>> BEGIN SOURCE

How Should we Reform Voting?
A Short History of the Centuries-Long Push and Pull for Equitable Voter Access
If you discuss the election with people who wrongly believe it was “stolen” (which I highly recommend, and I think is extremely important), you may find, like I did, that it’s very hard to prove to yourself that it was not in fact “stolen”. This isn’t because you’re faced with compelling evidence that it *was* stolen, and, of course, there’s deep evidence that it was not. It’s just that the attack surface over which claims of fraud can be made is so massive, and it takes time to dispel each individual claim. At some point in these conversations, to shift the burden of proof onto the allegation makers, you’re forced to appeal to authority and refer to the fact that the Attorney General and swing-state Secretaries of State say that it wasn’t stolen from the presidential candidate of their own party and certified the results.
This all feels incredibly precarious to me: I don’t want a system that depends on a few key individuals setting aside their party affiliation to cooperate for the collective good.
For this reason, I’m going to be digging into the history of voting in the U.S. I think we need to build towards a voting system that’s intuitively fair and free for all those participating in it, simple enough in its registration and polling process that there can be no doubt that each individual’s voice was heard. If we don’t, I'm seriously worried that, in the longish run, the internet and its second-order effects will make the U.S. ungovernable without the existence of a state that would look authoritarian to us now.
Voting reform is in the news again with the new administration, so we’re going to start there, specifically looking at the history of voting rights amendments to the Constitution, the legislation that gave it teeth, and why those teeth are actually in terrible shape today.
The Reconstruction Amendments and Voting
After the Civil War, the Federal government had *serious* doubts that the states that had just freed people they’d previously enslaved were going to let those people start voting to elect their own government right away unless they were compelled to.
Having passed the 13th amendment to end slavery (*except as punishment for a “crime”), the Federal government passed two more Constitutional amendments to secure the rights of former slaves, the 14th and 15th Amendments. Collectively we refer to these three as the “Reconstruction Amendments”. The 14th guaranteed citizenship to all those previously enslaved, did some punishing of those who had been involved in the rebellion, and attempted to create an incentive for extending voting rights to the whole [male] population by making a State’s national representation proportional to the share of its [male] population that it allowed to vote.
This last bit evidently didn’t provide enough of an incentive, as states still didn’t extend voting rights, so two years later Congress hit ‘em with another amendment focused on voting.The 15th Amendment guaranteed the ability to vote to all those previously enslaved (only men again).

>> END SOURCE
>> BEGIN STORED RECORDS

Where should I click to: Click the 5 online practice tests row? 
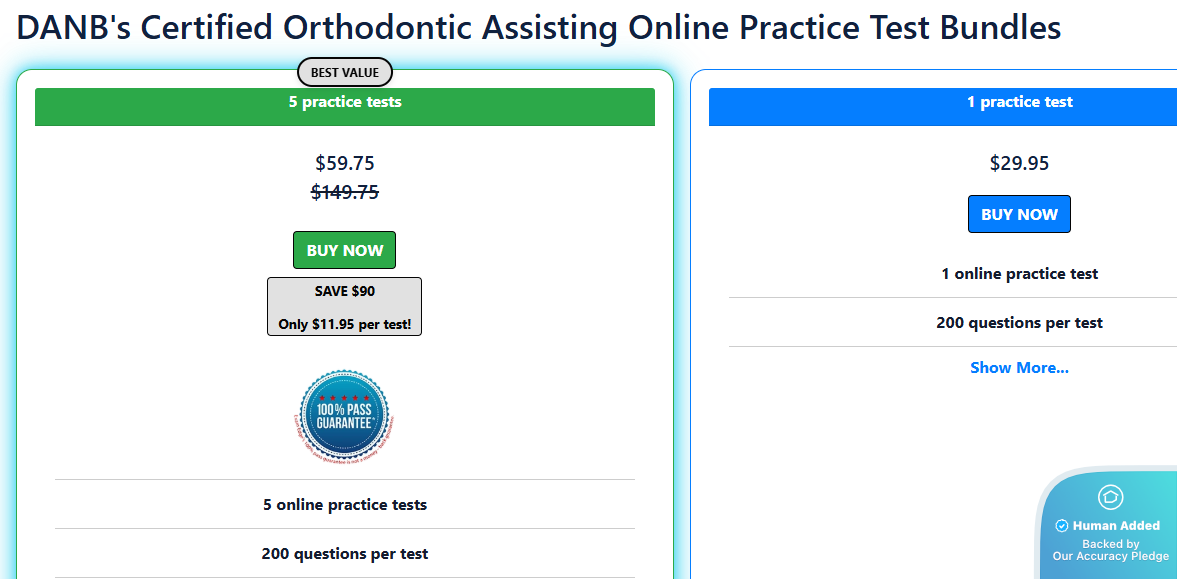pos(345,505)
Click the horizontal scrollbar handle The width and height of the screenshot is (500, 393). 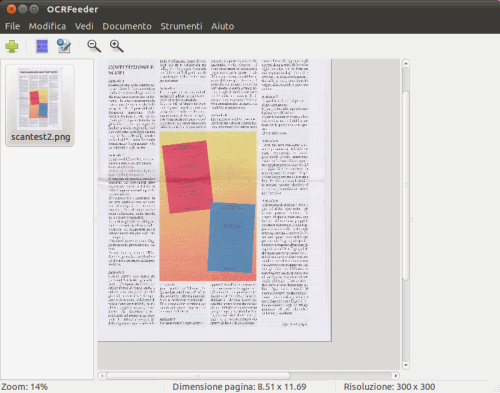coord(198,376)
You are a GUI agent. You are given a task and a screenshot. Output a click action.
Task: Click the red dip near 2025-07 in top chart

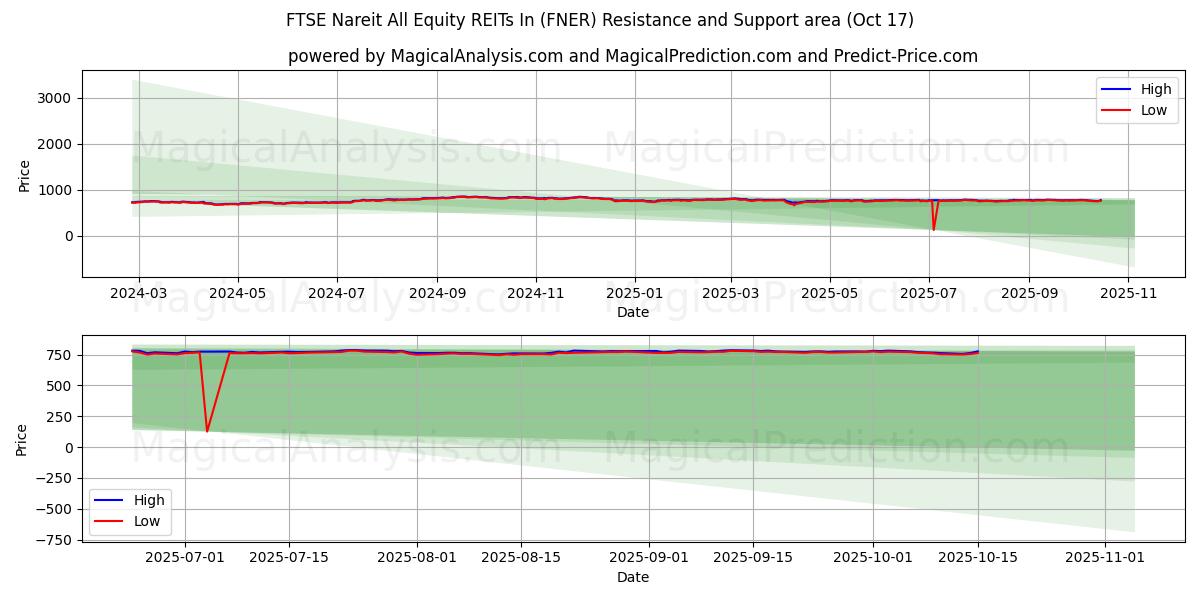(934, 229)

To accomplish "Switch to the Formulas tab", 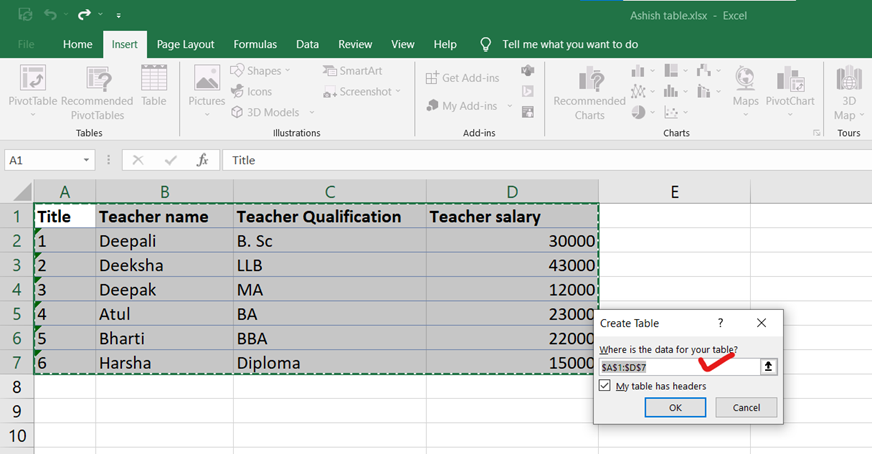I will 255,44.
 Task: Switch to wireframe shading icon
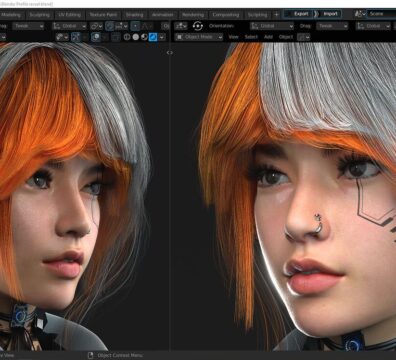tap(127, 37)
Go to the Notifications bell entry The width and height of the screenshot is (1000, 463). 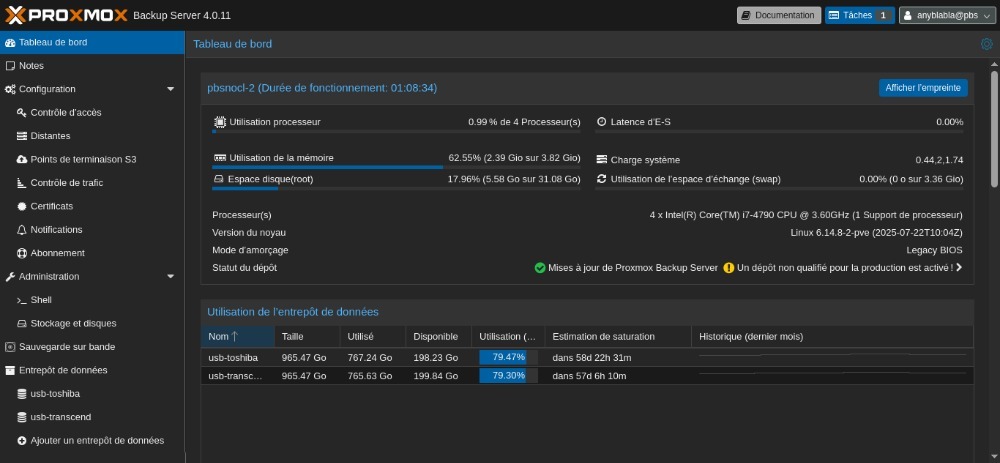(x=56, y=230)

>> END STORED RECORDS

### [CHALLENGES]
1. In the voting history essay, what collective name is given to the 13th, 14th, and 15th Amendments?
2. Reproduce verbatim the stretch of the voting history essay from "The Reconstruction Amendments" through "were compelled to.".

### [SOLVED PROBLEMS]
1. The "Reconstruction Amendments."

2.
The Reconstruction Amendments and Voting
After the Civil War, the Federal government had *serious* doubts that the states that had just freed people they’d previously enslaved were going to let those people start voting to elect their own government right away unless they were compelled to.